New research has uncovered how specific genetic variations determine whether individuals are more likely to develop autism-like traits or psychosis, offering new insights into the genetic roots of major psychiatric disorders. A comprehensive review by scientists at the University of Haifa, published in the journal Genomic Psychiatry, shows that the type of genetic alteration causing Prader-Willi syndrome (PWS)—a rare genetic condition—has a major impact on the likelihood of psychiatric symptoms.
According to the study, individuals with a deletion on chromosome 15 inherited from their father are more prone to autism-related behaviors, while those with two maternal copies of the chromosome—a condition called maternal uniparental disomy (mUPD)—are at significantly higher risk of developing psychosis during adolescence or adulthood.
GENETIC IMPRINTING: GENE’S PARENT OF ORIGIN MATTERS
Unlike most genes that function regardless of which parent they come from, some genes are “imprinted”—meaning they are only active when inherited from a specific parent. In Prader-Willi syndrome (PWS), critical genes on chromosome 15 are typically expressed only from the father’s copy. When this paternal genetic material is missing or disrupted, it can lead to abnormal brain development and increase the risk of psychiatric conditions, depending on the nature of the genetic defect.
“This syndrome provides a rare window into how precise genetic changes can shape the human brain,” said Professor Shani Stern, lead author of a new review. “The insights we gain here may help us understand broader patterns in mental health across the population.”
PWS is a rare genetic disorder—occurring in roughly one out of every 16,000 to 76,000 births—that arises from problems with gene expression in a specific region of chromosome 15. The disorder is particularly valuable to psychiatric researchers because different forms of the condition are associated with different mental health profiles. For example, people with a deletion of the paternal segment of chromosome 15 are more likely to exhibit traits associated with autism, while those with two maternal copies of the chromosome (a condition known as maternal uniparental disomy) have a higher risk of developing psychosis later in life.
In their comprehensive review, Professor Stern from the University of Haifa’s Department of Neurobiology and Professor Ahmed Abu-Akel from the School of Psychological Sciences analyzed findings from dozens of studies that explored how these genetic subtypes of PWS influence psychiatric outcomes. Previous research has shown that 12% to 40% of individuals with PWS exhibit autism-like behaviors, and 10% to 30% may experience psychotic symptoms in adolescence or adulthood.
The review integrated research from multiple fields—molecular genetics, neuroimaging, and cellular biology—to understand the relationship between specific genetic alterations and changes in brain structure and function. The authors focused on three key genetic causes of PWS: paternal deletions, maternal disomy, and defects in the imprinting mechanisms that regulate gene activity. They examined brain imaging studies that showed how these different genetic types affect brain structure and connectivity and also looked at lab-based research using patient-derived stem cells, which were used to grow nerve cells and study their development and function in controlled settings.

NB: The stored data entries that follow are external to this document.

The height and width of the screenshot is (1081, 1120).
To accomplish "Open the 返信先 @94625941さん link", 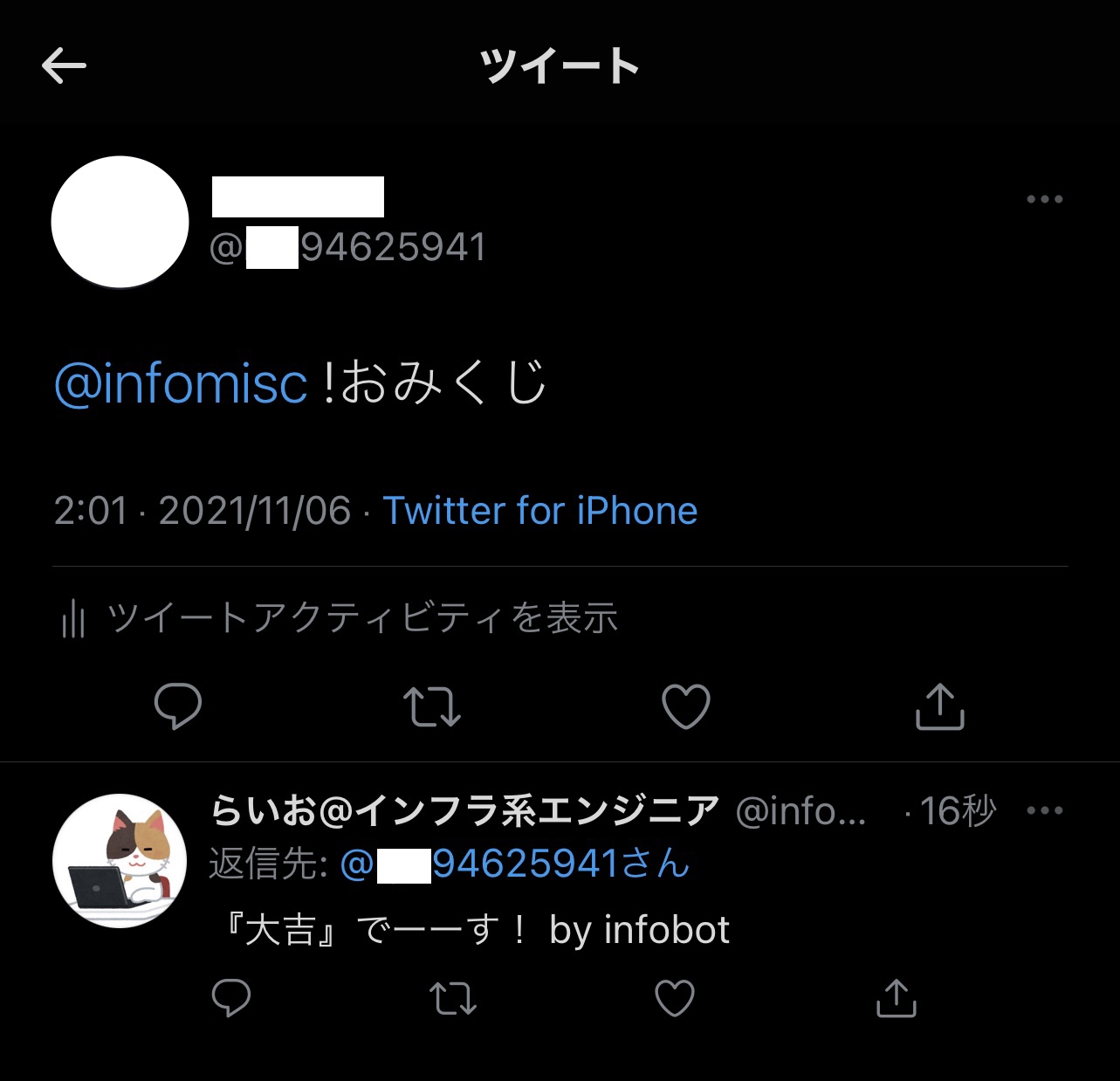I will (515, 864).
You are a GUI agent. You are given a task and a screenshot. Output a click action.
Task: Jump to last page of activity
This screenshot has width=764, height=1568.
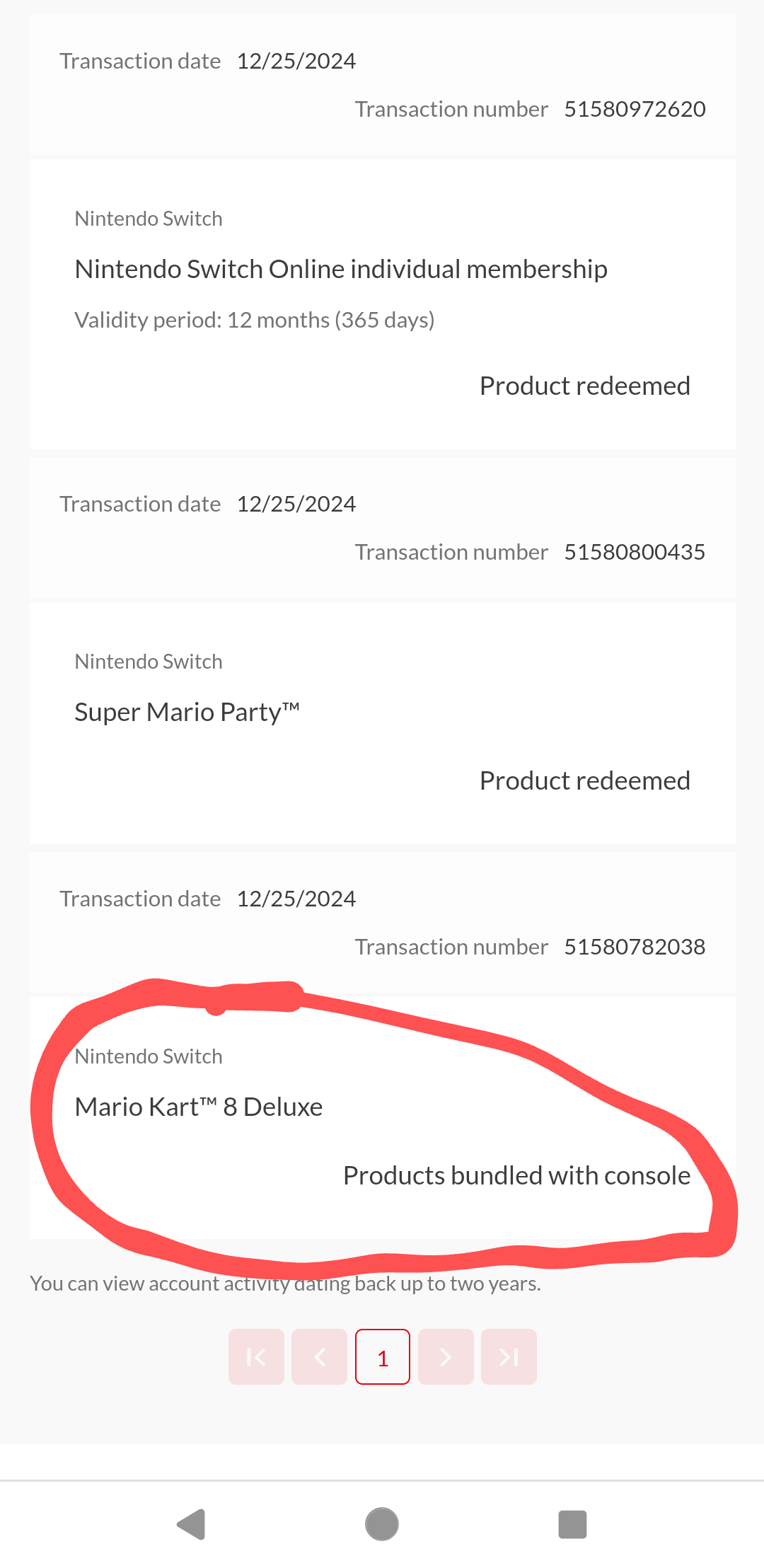[509, 1356]
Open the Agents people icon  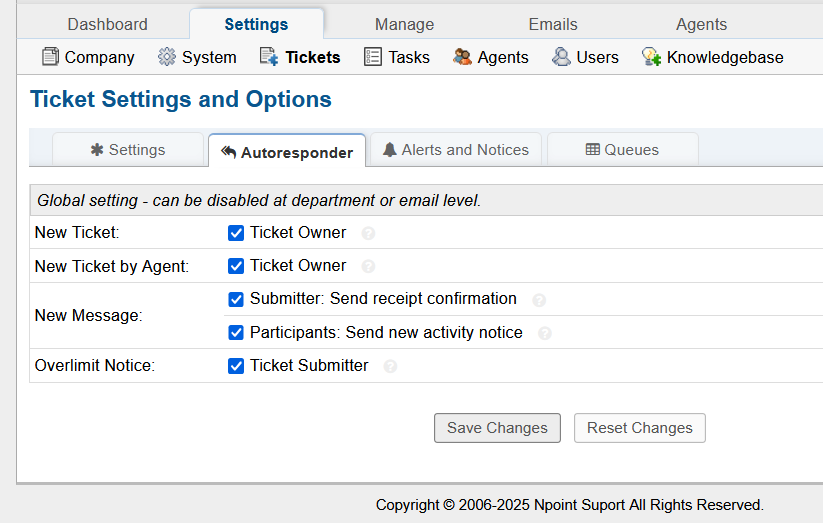coord(462,56)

The findings reveal that each genetic subtype of PWS is associated with distinct patterns in the brain. Individuals with a paternal deletion typically show reduced volume in brain areas responsible for regulating behavior and emotions, such as the prefrontal cortex and cerebellum. Meanwhile, those with maternal disomy tend to have abnormal connectivity in regions related to emotion and social perception—patterns that resemble those found in schizophrenia.
On a cellular level, the research found that neurons derived from PWS patient stem cells exhibited variations in synaptic function, neural signaling, and drug responsiveness depending on the underlying genetic cause. These differences could help explain why psychiatric symptoms in PWS vary so widely—and why tailored treatments may be more effective than one-size-fits-all approaches.
“The genetic differences in PWS give us a biological framework for understanding how genes influence brain development and mental health,” said the researchers. “Small variations in genetic code can trigger very different developmental paths and psychiatric risks.”
Beyond offering new insights into PWS, the study suggests that these findings could inform a broader shift toward personalized psychiatry—where treatments are guided by a patient’s specific genetic and neurological profile. Understanding how certain genetic mutations alter brain function may help researchers develop more precise diagnostic tools and interventions, and even anticipate psychiatric symptoms before they arise.
“We are just beginning to grasp how genetic information is transformed into brain structure and behavior,” said Professor Stern. “Prader-Willi syndrome gives us a unique opportunity to map that transformation—and with it, the potential to rethink how we approach mental illness.”